Esa misma capacidad de ver más allá de lo inmediato aparece en un momento aparentemente menor del libro: la descripción de una monja francesa en la iglesia del hospital de Soria, la superiora Masoeur. Gaya Nuño la retrata como "fuerte y templada" y especula con que, de haber vivido más, "sería lectora de Bernanos, Mauriac, Maritain, y hasta puede ser que de Sartre".
Gaya solo necesitó cuatro nombres. A través del novelista católico, el ensayista cristiano, el filósofo tomista y el existencialista ateo traza un arco que va desde la fe más comprometida hasta su negación.
Esa misma tensión la sostiene el propio Gaya Nuño a lo largo de todo el libro.
El protagonista es un hombre que cuida la ermita de un santo sin ser religioso, que estudia a Picasso en una cueva medieval, que cita a Dostoievski y a Eça de Queiroz en la misma frase, que llora al torero soriano muerto y escribe sobre Numancia como si el presente y el siglo II antes de Cristo fueran la misma cosa.

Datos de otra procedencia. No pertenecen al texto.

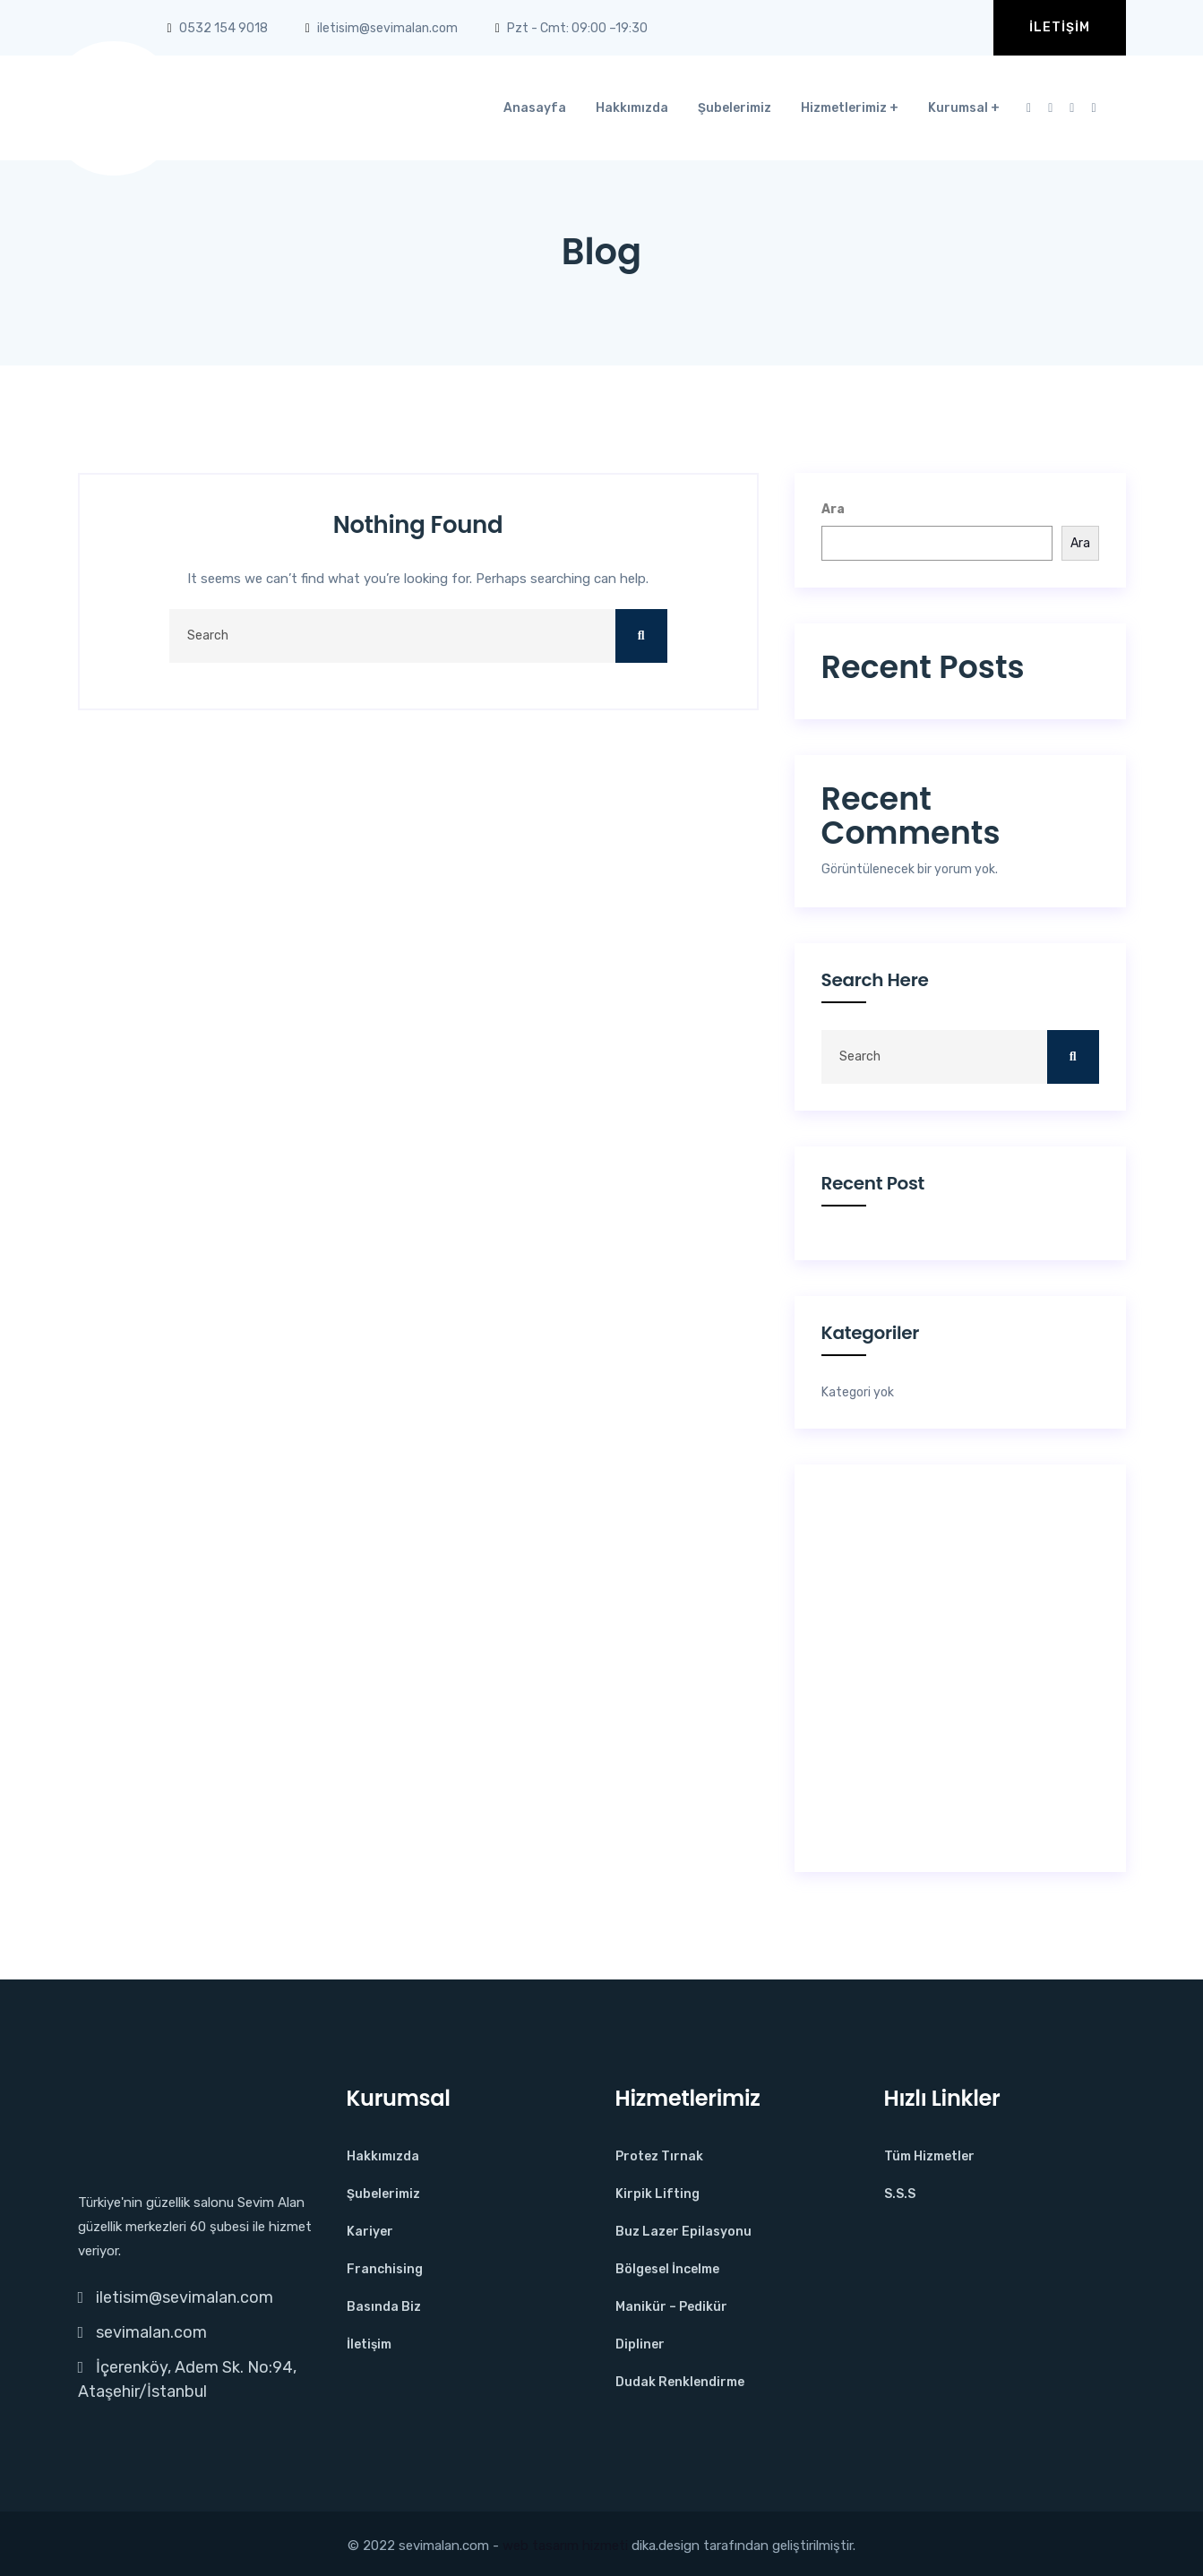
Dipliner (640, 2344)
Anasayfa (534, 108)
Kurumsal (958, 108)
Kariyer (370, 2231)
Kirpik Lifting (657, 2194)
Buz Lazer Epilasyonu (683, 2231)
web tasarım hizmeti (565, 2545)
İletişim (1059, 27)
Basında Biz (384, 2306)
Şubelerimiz (734, 108)
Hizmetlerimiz (844, 108)
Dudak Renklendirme (679, 2382)
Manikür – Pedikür (671, 2306)
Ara (833, 509)
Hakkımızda (632, 108)
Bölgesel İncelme (667, 2269)
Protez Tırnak (659, 2156)
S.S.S (899, 2194)
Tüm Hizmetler (929, 2156)
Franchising (385, 2269)
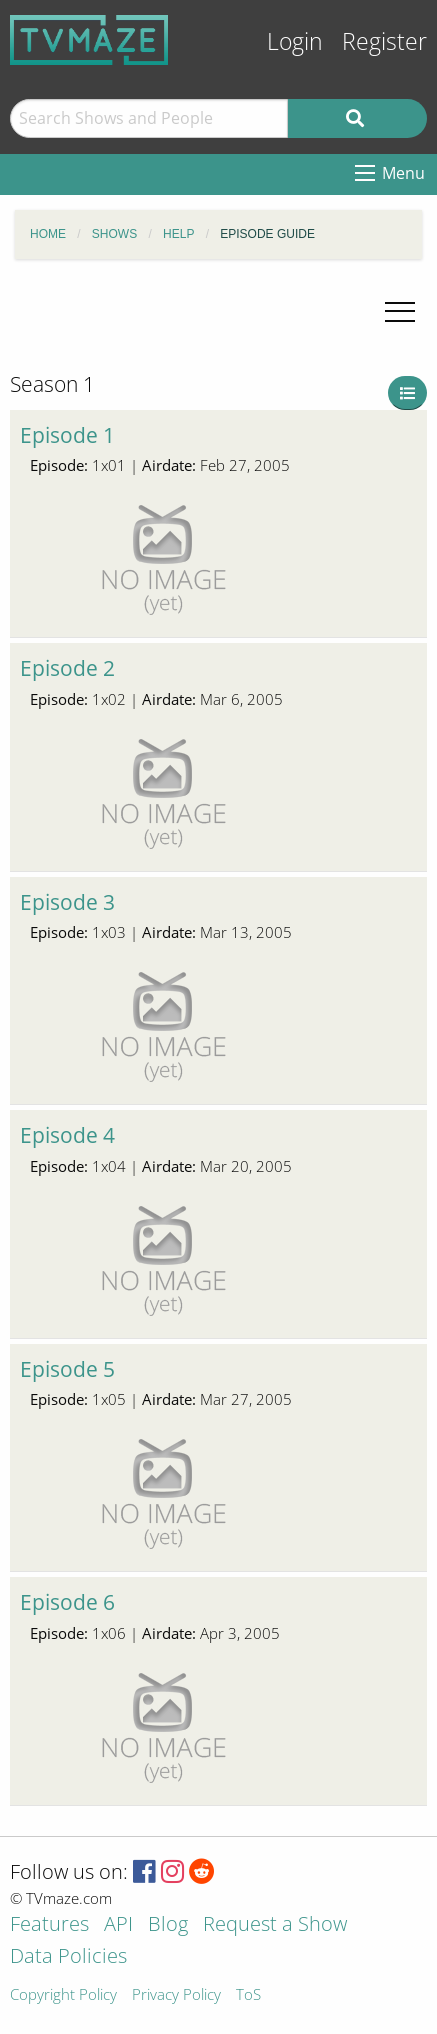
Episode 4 (67, 1135)
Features (49, 1925)
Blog (168, 1925)
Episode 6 (67, 1602)
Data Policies (68, 1957)
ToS (248, 1995)
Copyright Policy (63, 1995)
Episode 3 (67, 902)
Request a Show (275, 1925)
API (118, 1925)
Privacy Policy (176, 1995)
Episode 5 (67, 1369)
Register (384, 41)
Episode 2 (67, 668)
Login (295, 41)
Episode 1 (67, 435)
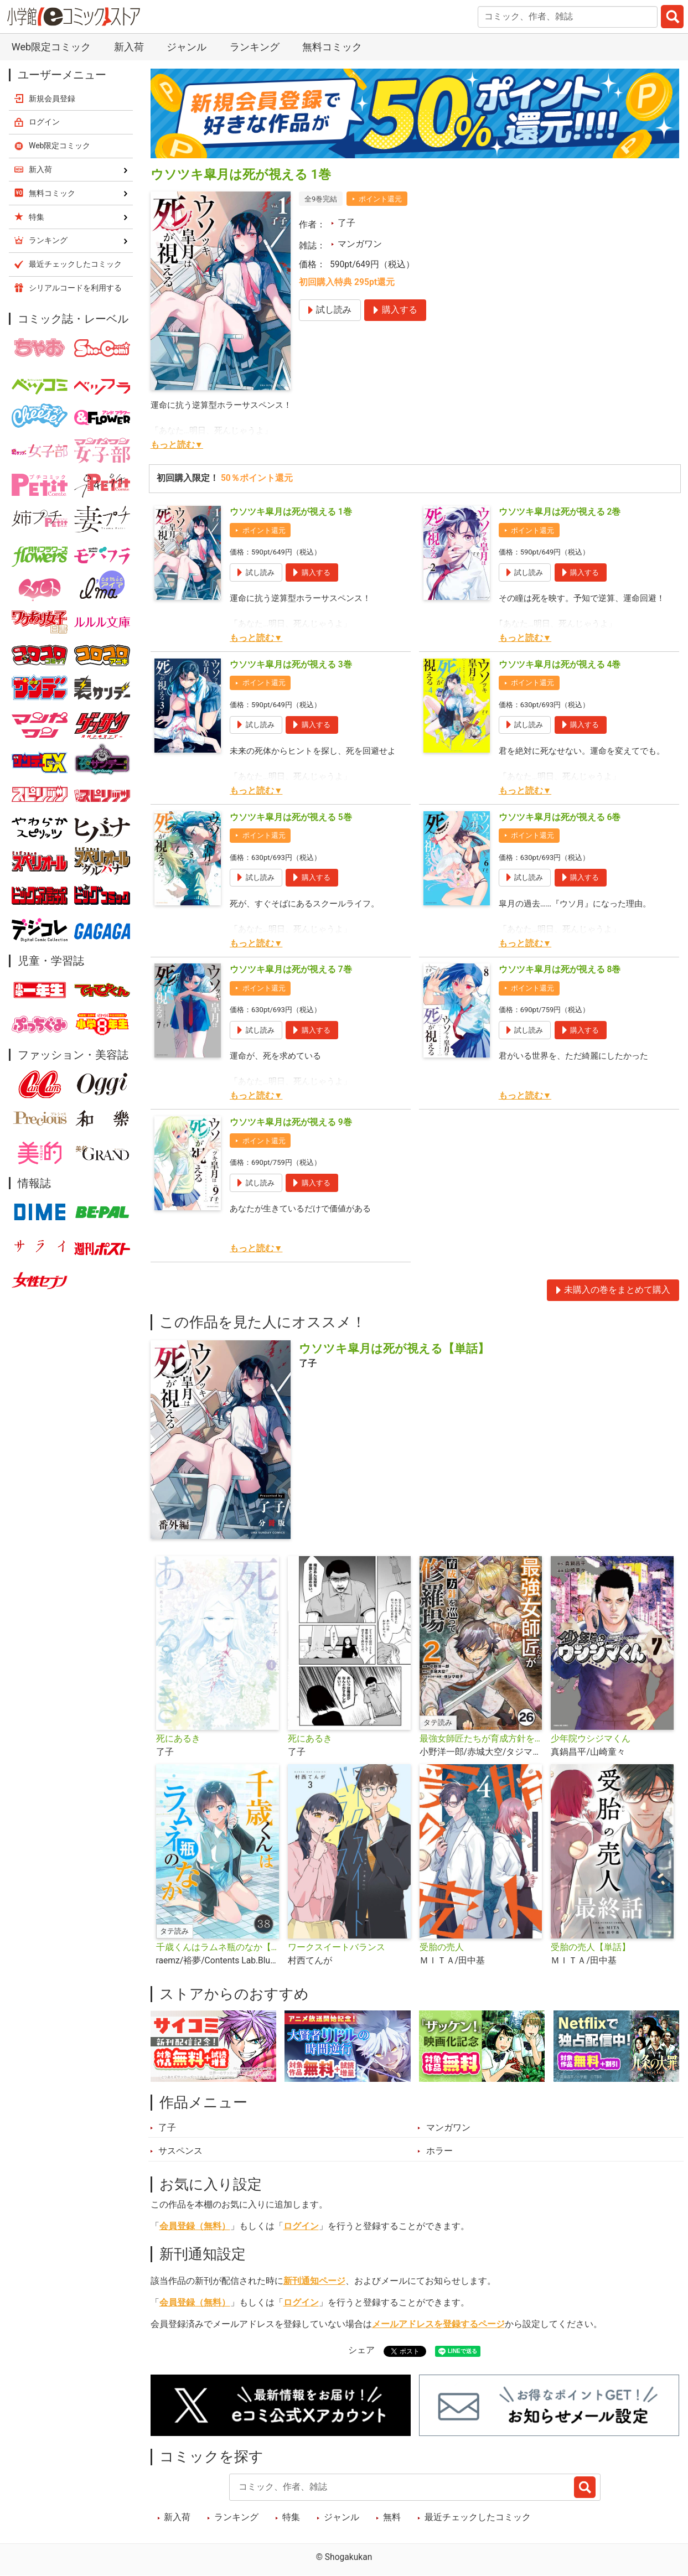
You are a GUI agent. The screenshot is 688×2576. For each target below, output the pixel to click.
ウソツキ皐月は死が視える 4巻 (560, 665)
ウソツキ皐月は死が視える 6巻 (560, 817)
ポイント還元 (380, 199)
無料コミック (332, 47)
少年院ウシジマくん (590, 1739)
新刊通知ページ (314, 2281)
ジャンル (186, 47)
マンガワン (360, 244)
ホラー (439, 2151)
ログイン (301, 2226)
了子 (346, 223)
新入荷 (129, 47)
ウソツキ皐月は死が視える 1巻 (291, 512)
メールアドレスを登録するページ (438, 2324)
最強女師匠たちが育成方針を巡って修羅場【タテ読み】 (481, 1739)
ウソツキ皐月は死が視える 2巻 (560, 512)
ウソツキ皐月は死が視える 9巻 (291, 1122)
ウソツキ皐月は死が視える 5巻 (291, 817)
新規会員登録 (52, 98)
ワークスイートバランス (336, 1947)
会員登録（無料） (194, 2226)
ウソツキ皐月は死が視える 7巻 (291, 970)
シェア (361, 2350)
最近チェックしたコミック (478, 2517)
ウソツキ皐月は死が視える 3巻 (291, 665)
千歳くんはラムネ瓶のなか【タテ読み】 (217, 1947)
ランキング (255, 47)
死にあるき (178, 1739)
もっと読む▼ (177, 445)
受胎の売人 (442, 1947)
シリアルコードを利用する (75, 287)
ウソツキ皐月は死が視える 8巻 (560, 970)
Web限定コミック (51, 47)
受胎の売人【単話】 (590, 1947)
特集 (291, 2517)
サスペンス (180, 2151)
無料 (392, 2517)
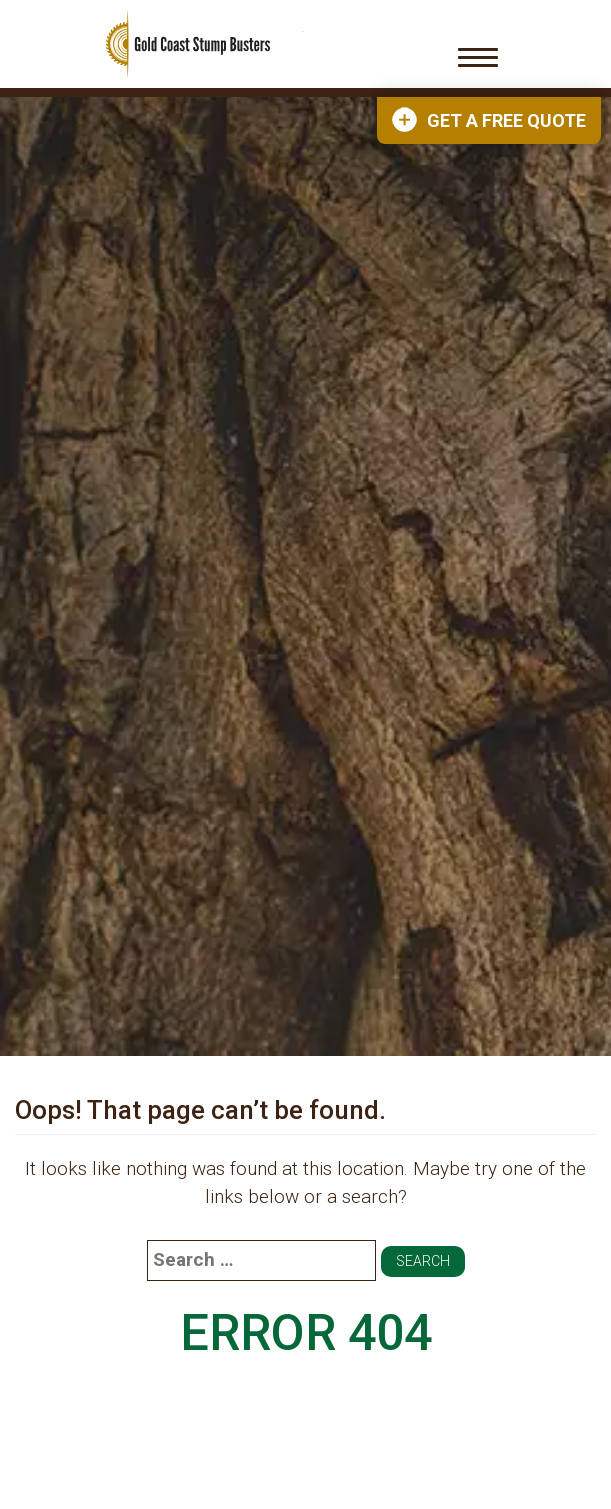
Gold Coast (188, 44)
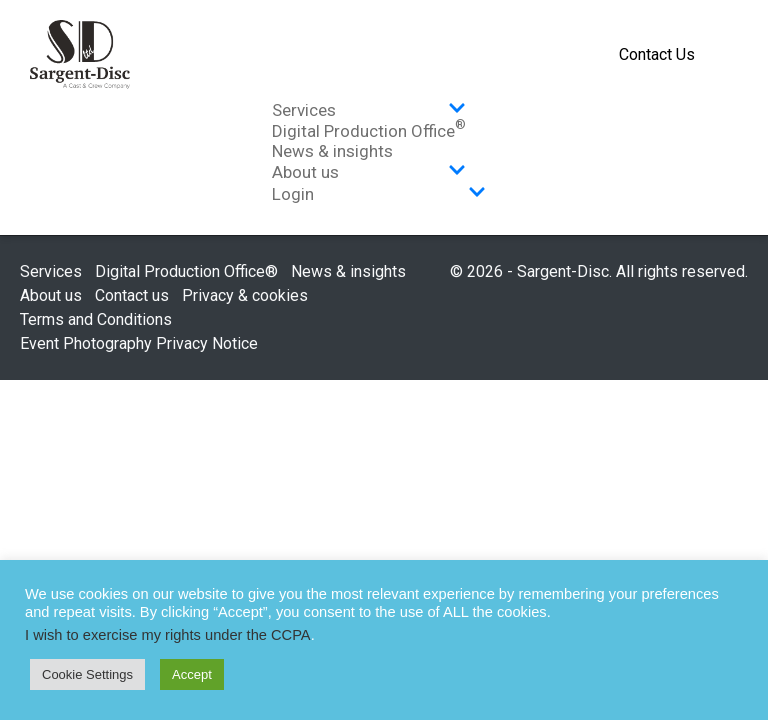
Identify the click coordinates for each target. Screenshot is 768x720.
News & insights (332, 151)
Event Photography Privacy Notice (139, 343)
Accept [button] (192, 674)
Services (369, 110)
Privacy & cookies (245, 295)
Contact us (132, 295)
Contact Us (657, 54)
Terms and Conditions (96, 319)
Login (379, 194)
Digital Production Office (369, 131)
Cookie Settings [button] (87, 674)
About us (369, 172)
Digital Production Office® (186, 271)
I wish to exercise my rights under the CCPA (168, 635)
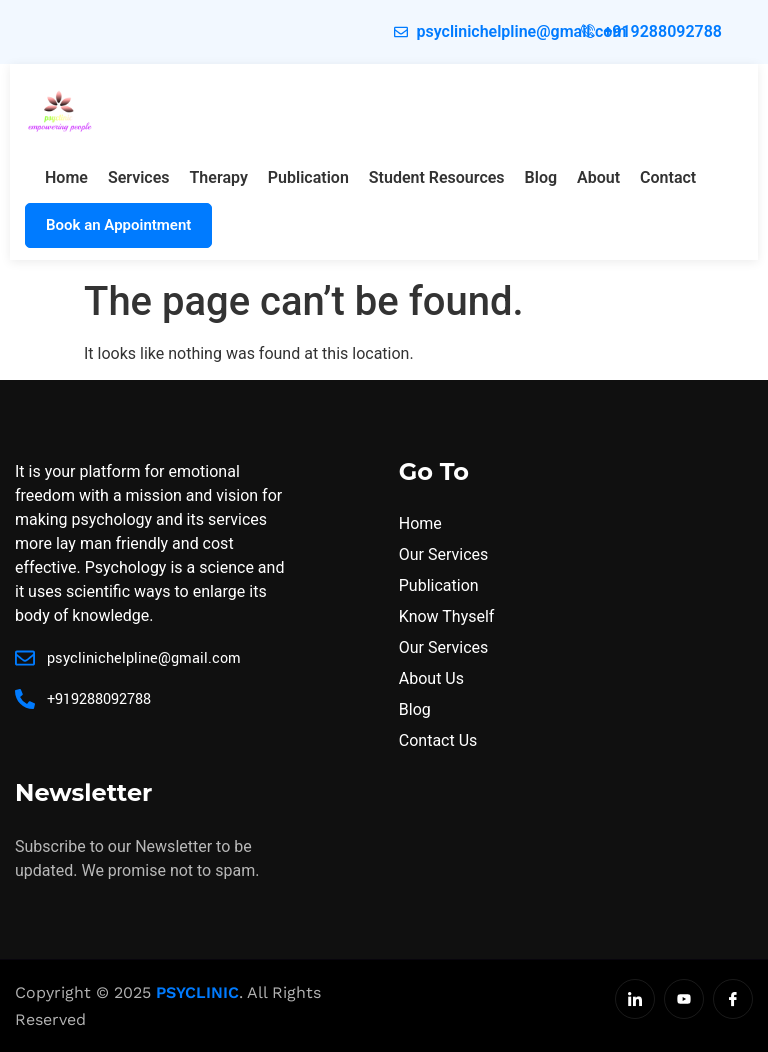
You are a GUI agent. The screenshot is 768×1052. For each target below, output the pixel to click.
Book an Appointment (118, 225)
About (598, 177)
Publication (308, 177)
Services (139, 177)
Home (66, 177)
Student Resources (437, 177)
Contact (668, 177)
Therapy (219, 177)
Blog (541, 177)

Lo que hace singular a Gaya Nuño en el panorama intelectual español de su tiempo no es la amplitud de sus lecturas —había otros eruditos con bibliotecas igual de extensas en la época—, sino la pluralidad de ideas y la ausencia de jerarquía entre ellas. En su mundo, Klee y el escabeche, Lorca y el Casino de Numancia, Proust y la taberna del Garrín ocupan el mismo plano. No hay cultura alta que mire por encima del hombro a la cultura popular, ni costumbrismo que se avergüence de sus referencias europeas.
Eso es lo que convierte a 'El santero de San Saturio' en algo más que una crónica de la Soria de 1951. Es el retrato de un tipo de intelectual que España ha producido pocas veces: alguien que conocía a Lorca y bebía con los enterradores, que estudiaba a Picasso y se enorgullecía de que un labrador analfabeto entendiera a Miró mejor que muchos críticos.